# [WHAT NEEDS TO BE DONE]
Reproduce the part of the Cindy Bradley profile that begins at the words "American jazz musician" and stops after "in Boston, Massachusetts.", swapping "flugelhorn" for "cornet".

Background information
- Born: Cindy Lynn Bradley December 11, 1977 (age 48) North Tonawanda, New York
- Genres: Smooth jazz, contemporary jazz
- Occupations: Musician and composer
- Instruments: Trumpet, flugelhorn
- Years active: 2005–present
- Labels: Trippin' N' Rhythm Records
- Website: cindybradley.com

= Cindy Bradley =

American jazz musician and composer

Cindy Lynn Bradley (born December 11, 1977) is an American smooth jazz trumpet and flugelhorn player and composer.

==Early life==
Bradley was born in North Tonawanda in upstate New York. She already played piano, but picked up her first trumpet by accident at age nine because it was the only available instrument which she recognized in her teacher's list for school band classes. She began playing traditional jazz trumpet as a schoolgirl and went on to earn degrees in jazz studies at Ithaca College in New York state and in jazz trumpet performance at the New England Conservatory in Boston, Massachusetts.

# [RECORDED DATA]
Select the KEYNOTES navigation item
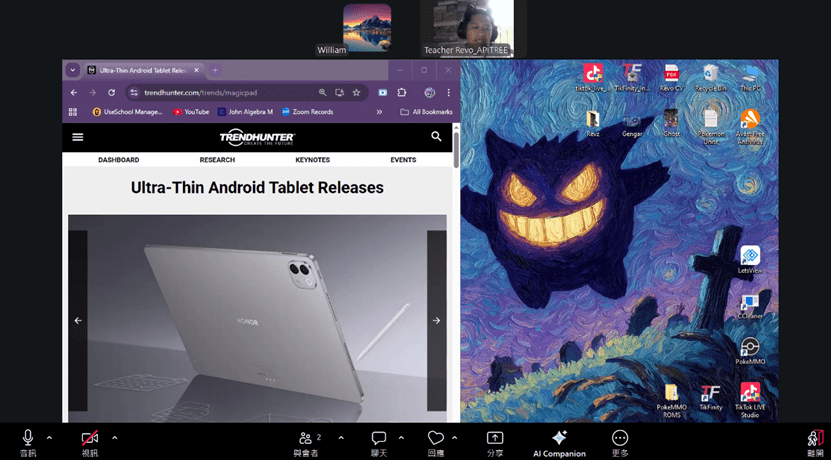Screen dimensions: 831x460 (x=313, y=160)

# [TASK RESPONSE]
American jazz musician and composer

Cindy Lynn Bradley (born December 11, 1977) is an American smooth jazz trumpet and cornet player and composer.

==Early life==
Bradley was born in North Tonawanda in upstate New York. She already played piano, but picked up her first trumpet by accident at age nine because it was the only available instrument which she recognized in her teacher's list for school band classes. She began playing traditional jazz trumpet as a schoolgirl and went on to earn degrees in jazz studies at Ithaca College in New York state and in jazz trumpet performance at the New England Conservatory in Boston, Massachusetts.